THE EXERCISE → Write out the data as a numbered list, from its first line through the line containing "(x=228, y=155)", both included. Skip blank lines and leave out the pictures.

===== GIVEN ENTRIES =====

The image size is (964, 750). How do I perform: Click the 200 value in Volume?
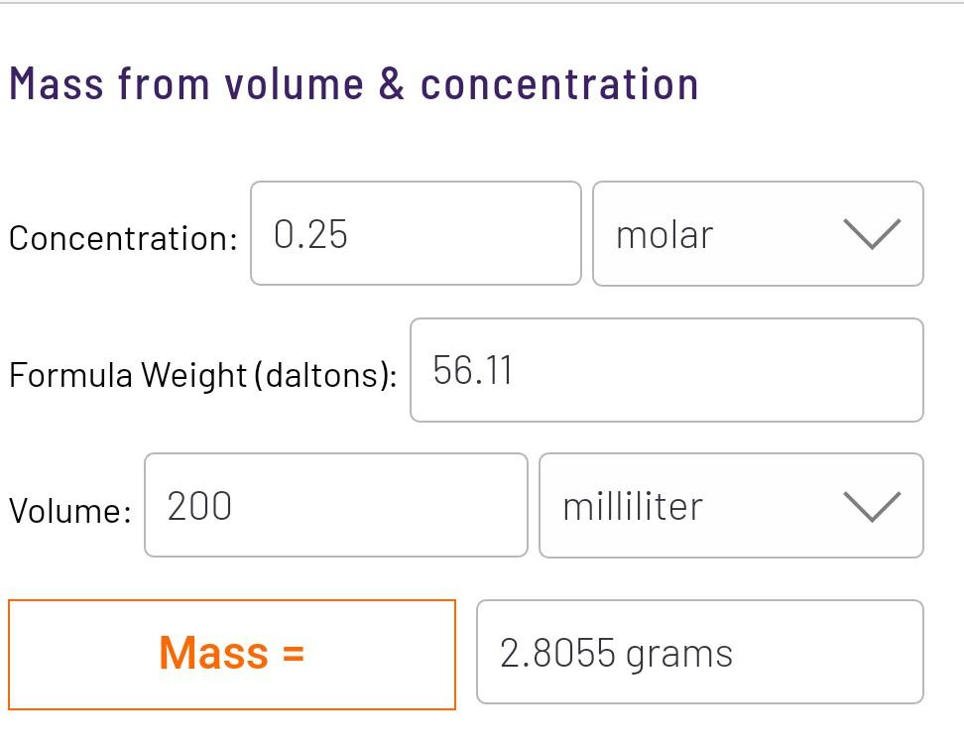pos(199,507)
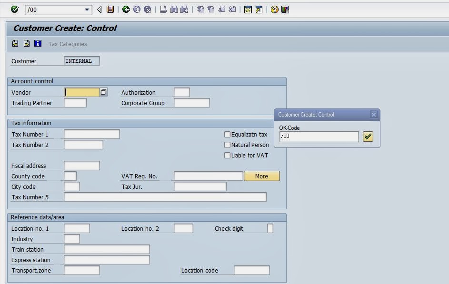Enable the Liable for VAT checkbox
This screenshot has height=284, width=449.
(x=228, y=155)
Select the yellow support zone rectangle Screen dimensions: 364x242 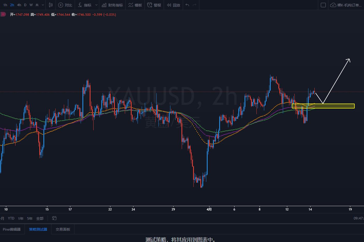pos(323,106)
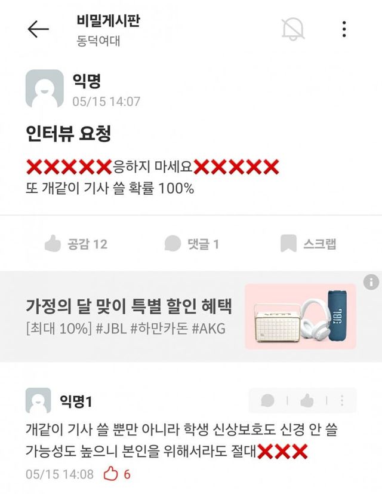The height and width of the screenshot is (494, 382).
Task: Tap the anonymous author profile avatar
Action: coord(44,88)
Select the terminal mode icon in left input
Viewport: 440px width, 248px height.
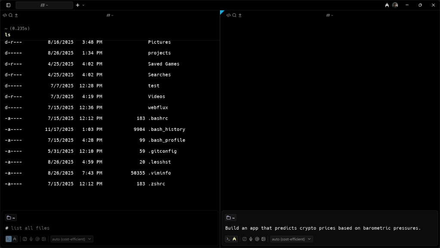click(9, 239)
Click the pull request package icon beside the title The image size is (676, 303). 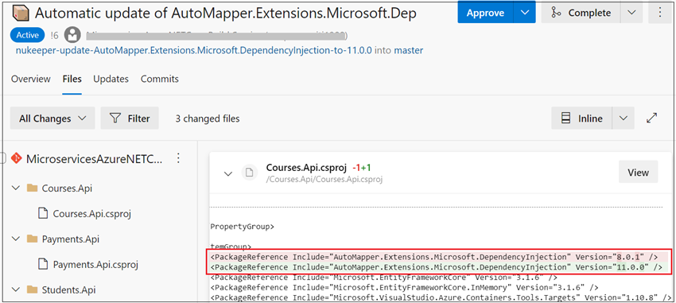(21, 14)
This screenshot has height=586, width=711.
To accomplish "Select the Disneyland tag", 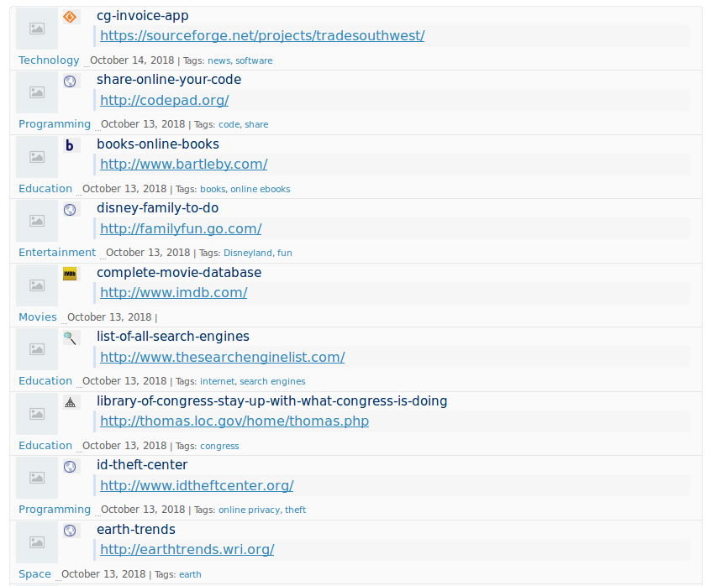I will (x=248, y=253).
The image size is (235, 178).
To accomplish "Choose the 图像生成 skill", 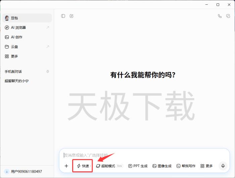I will [x=162, y=166].
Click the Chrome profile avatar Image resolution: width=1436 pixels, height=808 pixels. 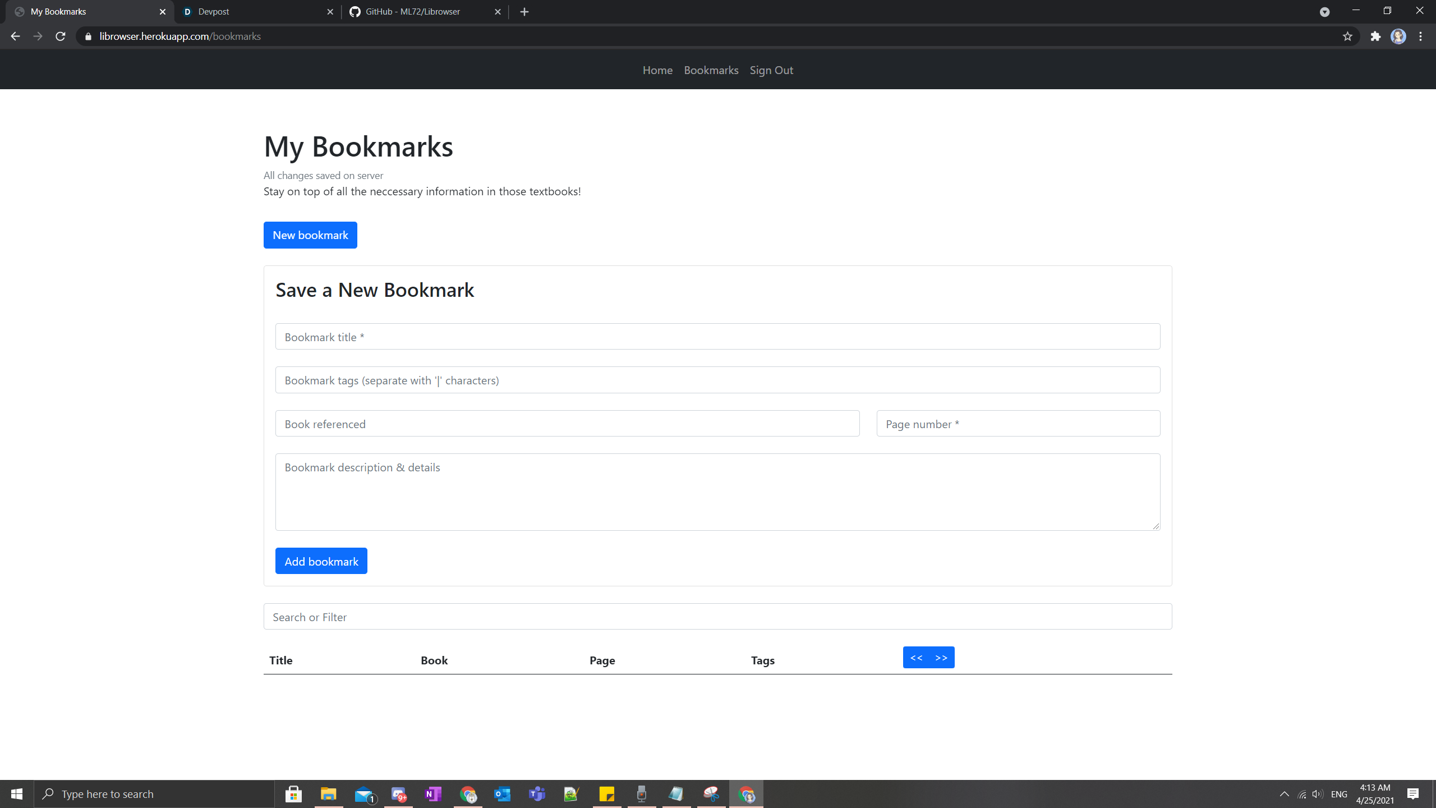(1398, 36)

=====

RESPONSE TO THE TASK →
1. The image size is (964, 750). How do I perform: Click the 200 value in Volume?
2. pos(199,507)
3. Enable the Liable for VAT checkbox
4. This screenshot has height=284, width=449.
5. (x=228, y=155)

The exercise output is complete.